Enfin, la Commission européenne a proposé un système de terminologie et de certification pour l'hydrogène et les carburants à faible teneur en carbone qui complète les règles similaires proposées pour l'hydrogène produit à partir de sources renouvelables dans le cadre de la directive révisée sur les énergies renouvelables. Bien que ce ne soit pas l'objet de la présente étude, il est essentiel de progresser sur la question de la certification et des normes, à la fois pour atteindre les objectifs climatiques et pour répondre aux exigences pratiques de la création d'un marché mondial solide pour les nouveaux carburants à faible teneur en carbone et les carburants à faible teneur en carbone ( carburants à zéro émission de carbone).

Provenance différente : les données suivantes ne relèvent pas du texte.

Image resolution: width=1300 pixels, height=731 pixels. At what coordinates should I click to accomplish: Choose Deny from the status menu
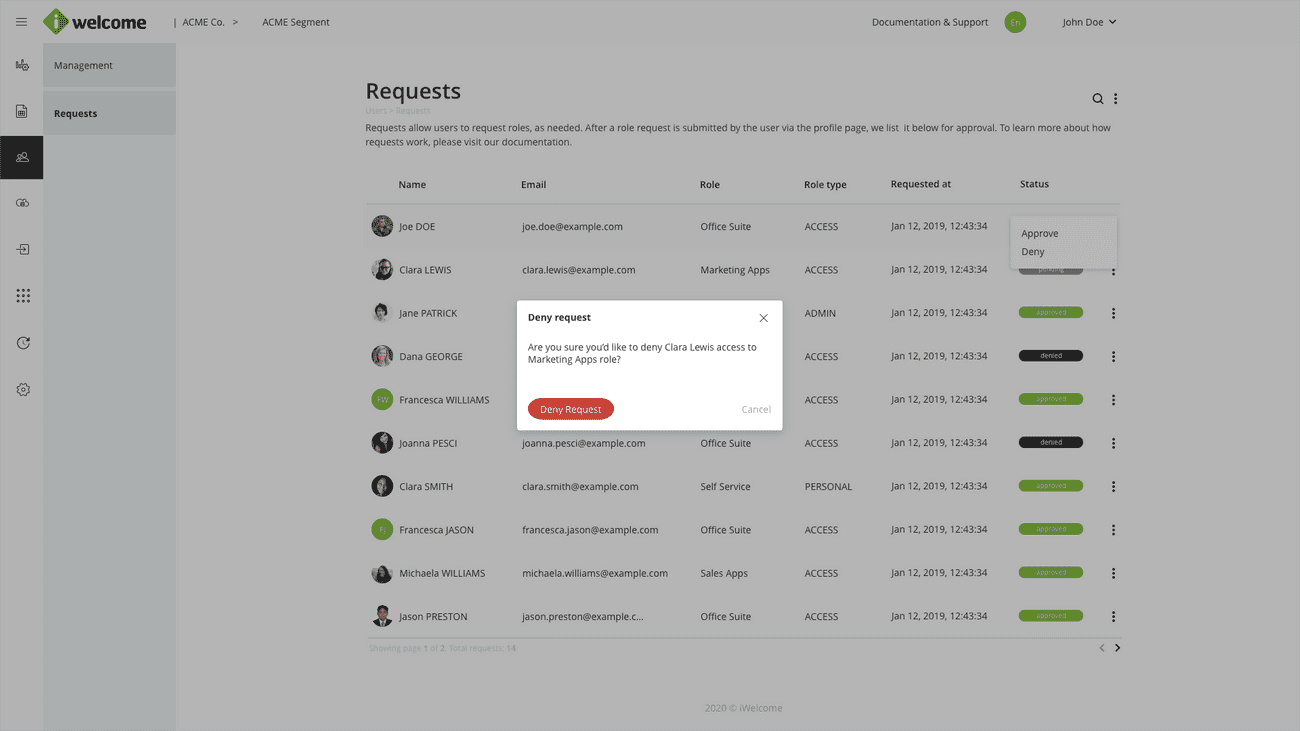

En définissant et en mettant en œuvre des normes pour ces carburants, l'Europe peut façonner le marché mondial naissant de l'hydrogène et faire pression pour accroître l'ambition climatique à l'extérieur de l'Union. Les États membres de l'UE et les groupes internationaux se sont efforcés par le passé de mettre au point des systèmes de certification pour l'hydrogène, mais la plupart des systèmes existants sont volontaires et ne sont pas adaptés en ce sens qu'ils ne permettent pas une comptabilisation complète des émissions (au lieu de cela, ils ne prennent souvent en compte que les émissions liées à la production de carburant et certaines émissions en aval). Parallèlement, de nombreux pays et entreprises européens ont commencé à signer des protocoles d'accord avec des pays tiers (par exemple, au Moyen-Orient et en Afrique du Nord) pour importer de l'hydrogène à faible teneur en carbone et renouvelable sans aucune exigence claire en matière de comptabilisation des émissions ou d'autres exigences connexes. En établissant des normes et des systèmes de certification efficaces pour les nouveaux carburants à faible teneur en carbone et les carburants renouvelables ( carburants à zéro émission de carbone), l'Union européenne peut s'inspirer de ses propres succès passés (comme la réglementation du soufre dans le diesel) tout en donnant un exemple utile à d'autres pays et régions.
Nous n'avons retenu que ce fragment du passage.